*** Opening RECORDED INFORMATION ***

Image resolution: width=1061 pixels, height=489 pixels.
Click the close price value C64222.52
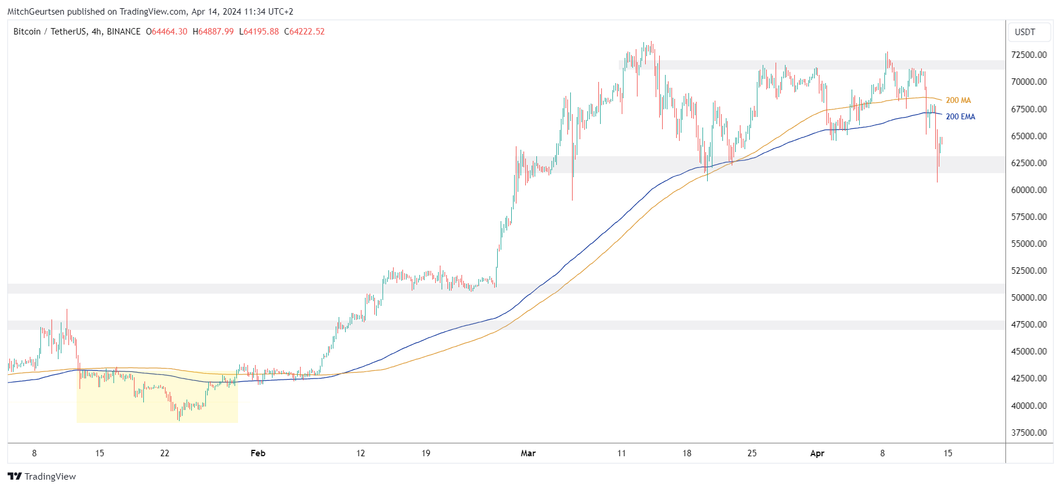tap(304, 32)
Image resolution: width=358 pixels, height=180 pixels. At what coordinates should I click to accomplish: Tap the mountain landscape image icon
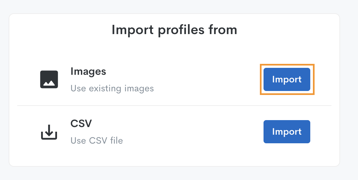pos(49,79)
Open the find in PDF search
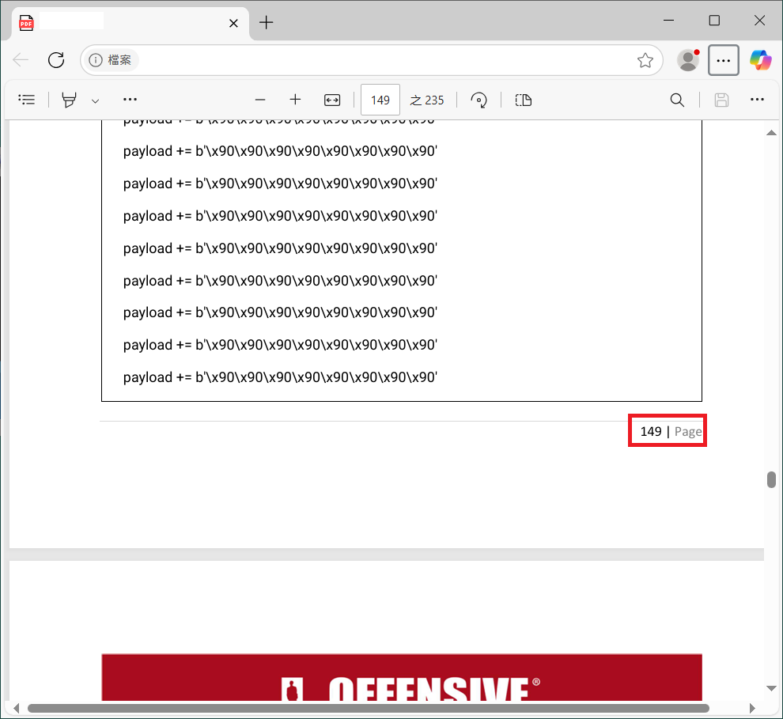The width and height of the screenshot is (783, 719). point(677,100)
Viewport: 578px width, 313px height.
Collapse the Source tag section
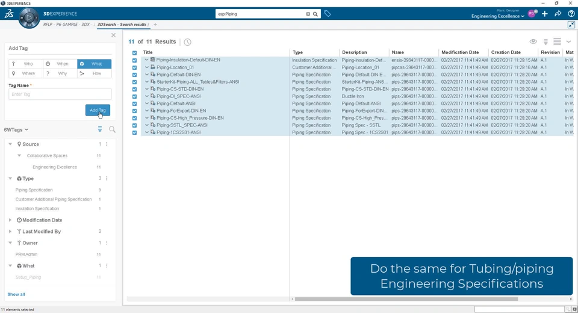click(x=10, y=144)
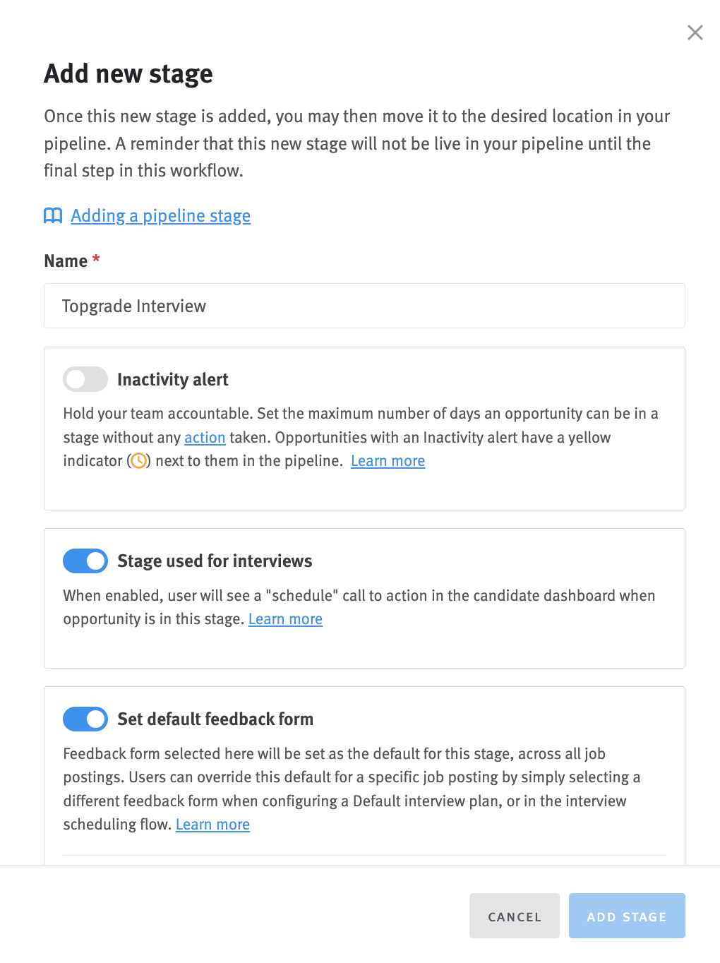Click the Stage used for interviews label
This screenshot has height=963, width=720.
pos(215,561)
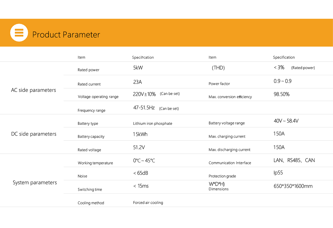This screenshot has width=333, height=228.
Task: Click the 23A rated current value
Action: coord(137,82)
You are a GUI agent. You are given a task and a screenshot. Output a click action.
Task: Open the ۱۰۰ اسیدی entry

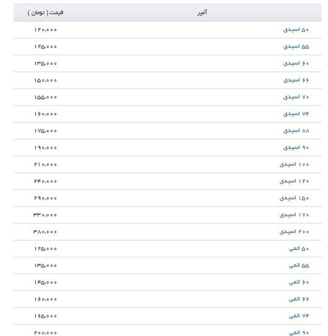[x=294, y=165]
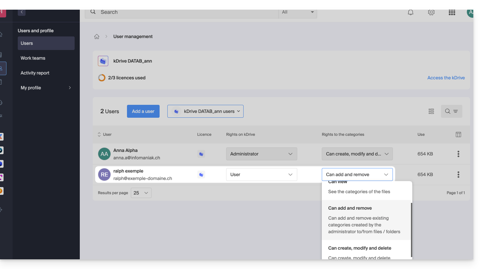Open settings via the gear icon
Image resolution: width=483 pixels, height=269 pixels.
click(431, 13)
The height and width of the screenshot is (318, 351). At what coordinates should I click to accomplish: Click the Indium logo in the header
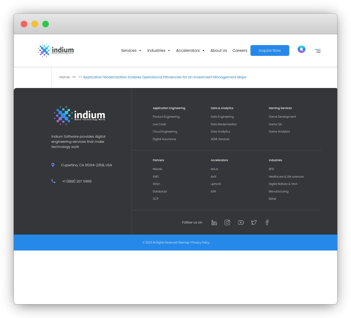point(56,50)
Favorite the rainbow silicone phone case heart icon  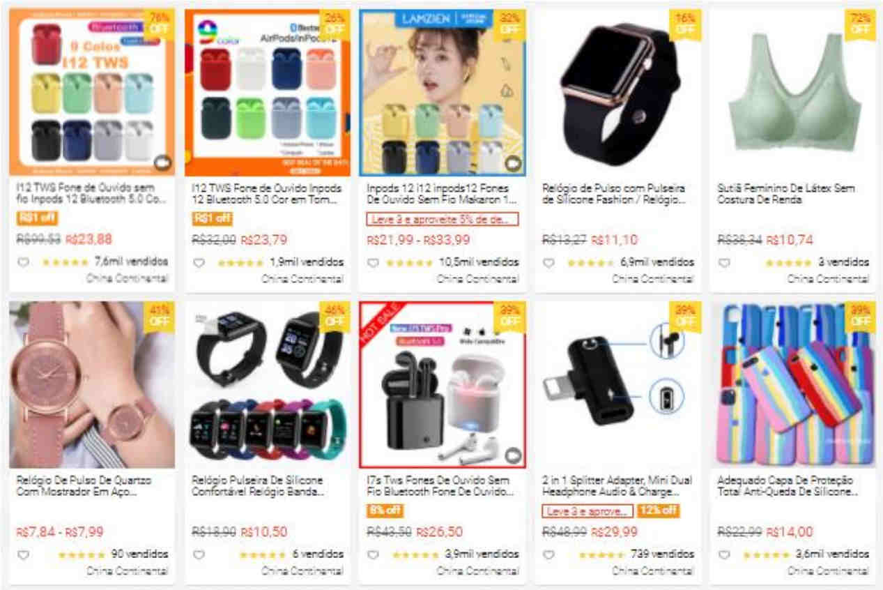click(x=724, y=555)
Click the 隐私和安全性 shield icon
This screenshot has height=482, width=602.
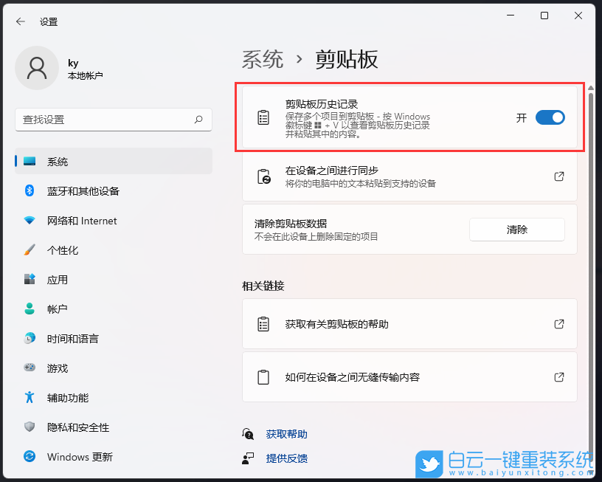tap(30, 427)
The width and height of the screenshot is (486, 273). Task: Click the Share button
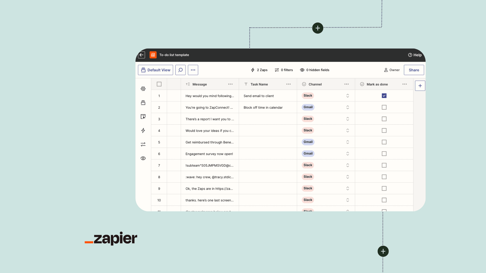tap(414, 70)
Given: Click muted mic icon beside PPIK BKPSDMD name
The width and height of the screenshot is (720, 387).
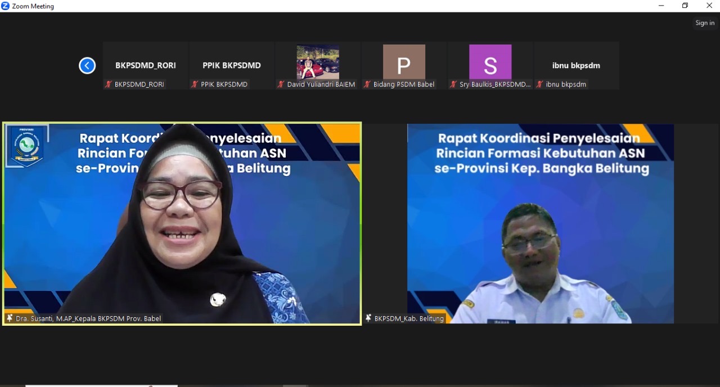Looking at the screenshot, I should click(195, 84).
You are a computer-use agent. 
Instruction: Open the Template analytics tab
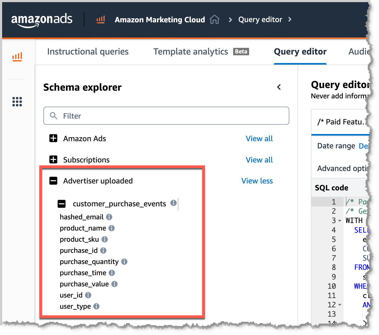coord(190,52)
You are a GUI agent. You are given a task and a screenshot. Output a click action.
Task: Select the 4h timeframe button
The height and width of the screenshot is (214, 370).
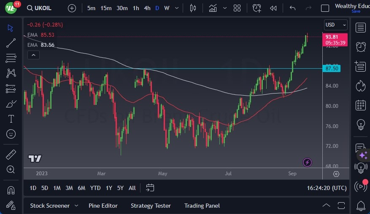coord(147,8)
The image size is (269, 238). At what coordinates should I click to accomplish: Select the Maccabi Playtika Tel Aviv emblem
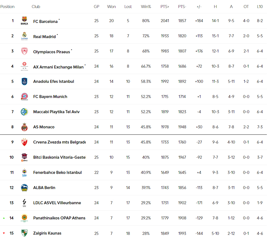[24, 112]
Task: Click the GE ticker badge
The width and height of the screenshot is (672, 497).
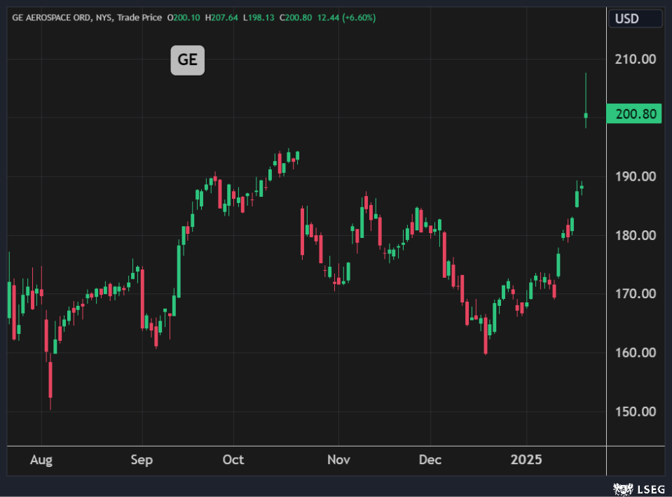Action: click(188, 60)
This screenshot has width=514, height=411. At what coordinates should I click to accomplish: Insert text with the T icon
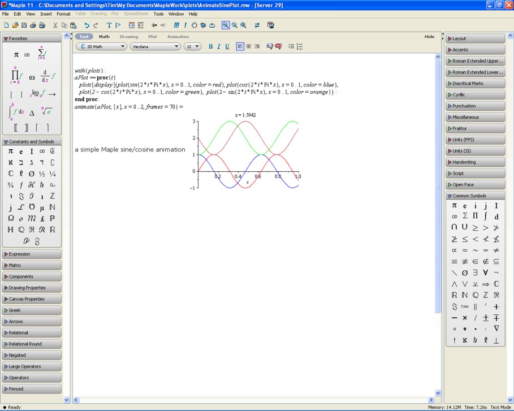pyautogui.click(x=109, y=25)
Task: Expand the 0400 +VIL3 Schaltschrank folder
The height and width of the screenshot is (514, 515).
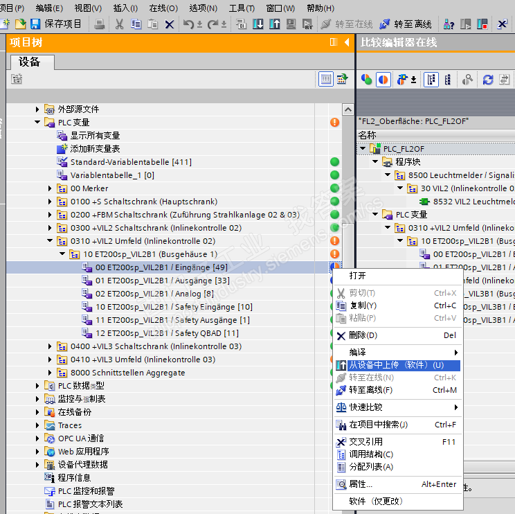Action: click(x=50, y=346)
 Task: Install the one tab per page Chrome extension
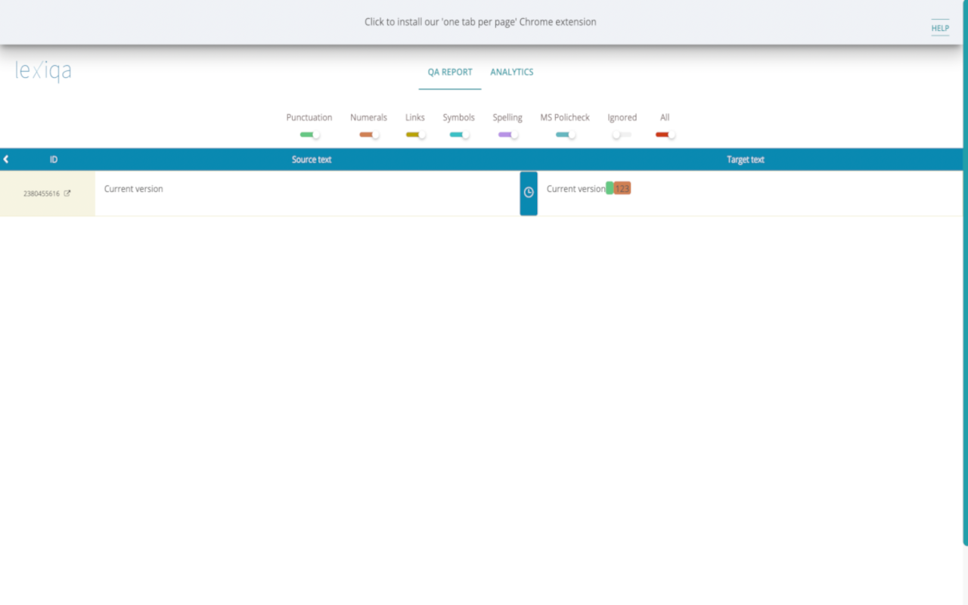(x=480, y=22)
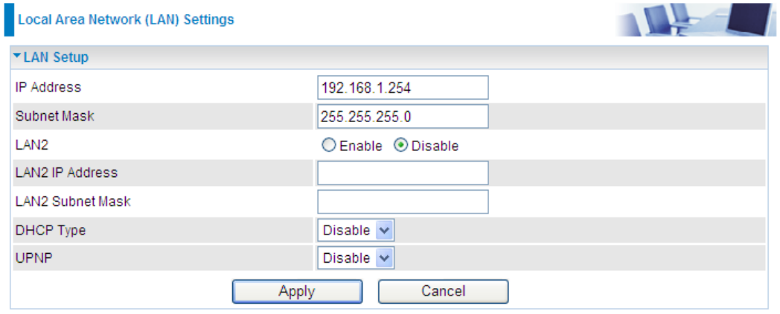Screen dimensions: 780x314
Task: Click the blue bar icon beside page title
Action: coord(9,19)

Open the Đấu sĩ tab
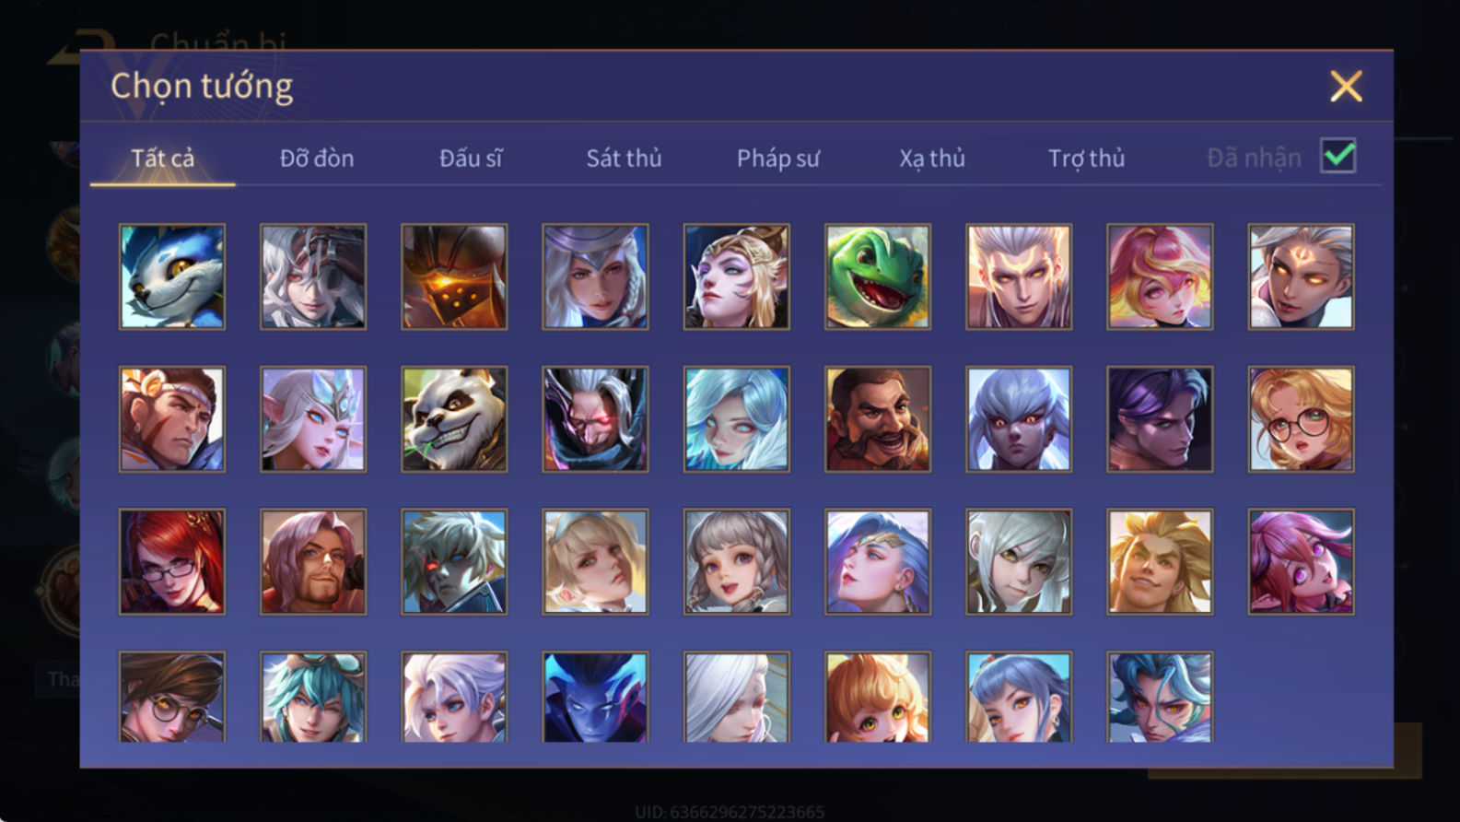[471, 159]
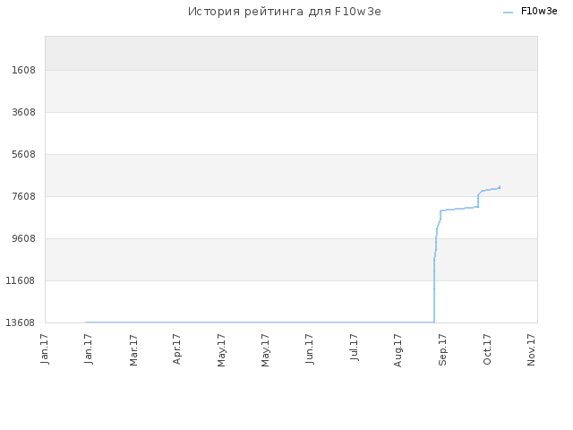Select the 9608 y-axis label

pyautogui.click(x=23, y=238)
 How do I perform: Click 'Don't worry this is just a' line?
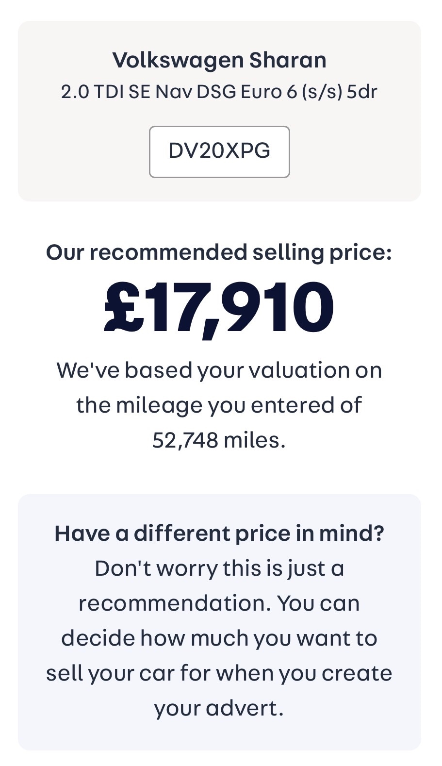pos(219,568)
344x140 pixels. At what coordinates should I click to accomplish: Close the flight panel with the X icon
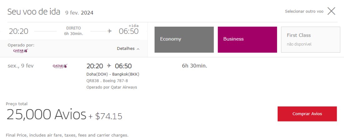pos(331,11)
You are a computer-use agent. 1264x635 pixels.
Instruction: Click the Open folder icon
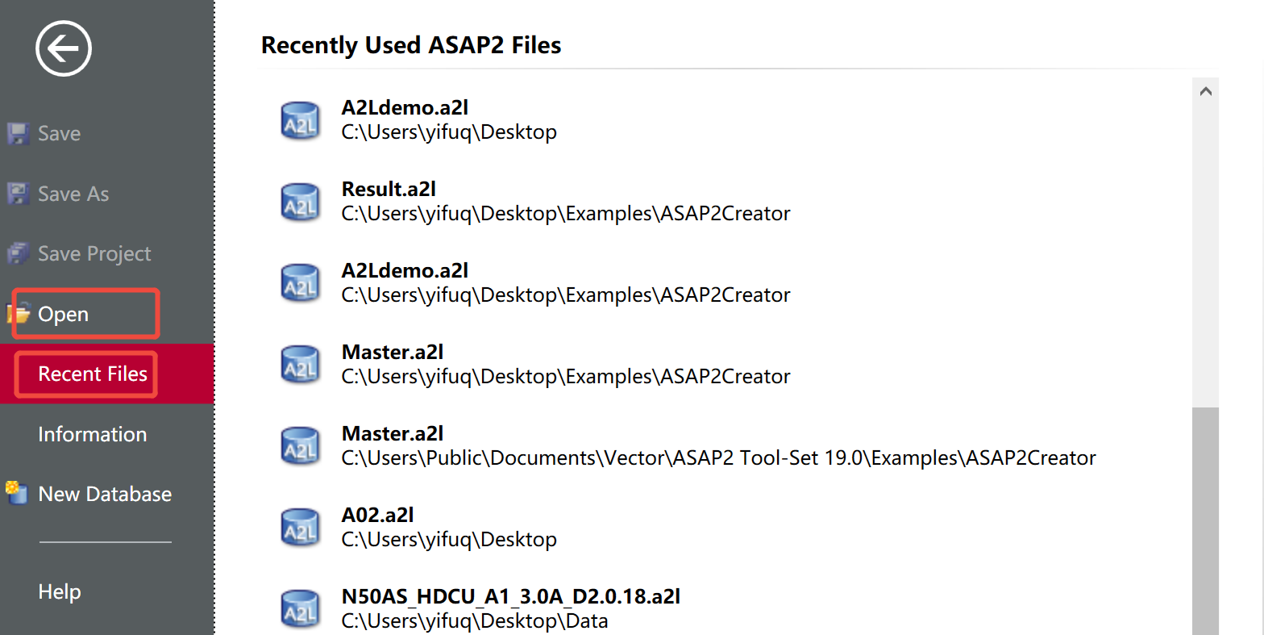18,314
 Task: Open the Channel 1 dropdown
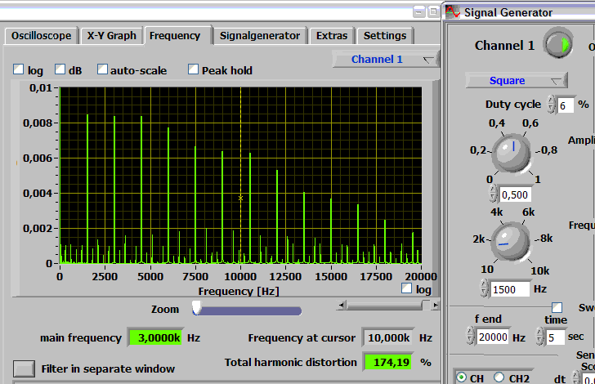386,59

*** Closing RECORDED INFORMATION ***

» **ASSIGNMENT**: For this exercise, reproduce exactly the lines of the records above from the one with "Task: Click the GE ticker badge" up to and including the one with "Task: Expand the", without pictures.

» **TASK ANSWER**:
Task: Click the GE ticker badge
The width and height of the screenshot is (672, 497).
Action: click(188, 60)
This screenshot has width=514, height=411. At what coordinates should I click to accomplish: Insert text with the T icon
pyautogui.click(x=109, y=25)
Task: Expand the 0400 +VIL3 Schaltschrank folder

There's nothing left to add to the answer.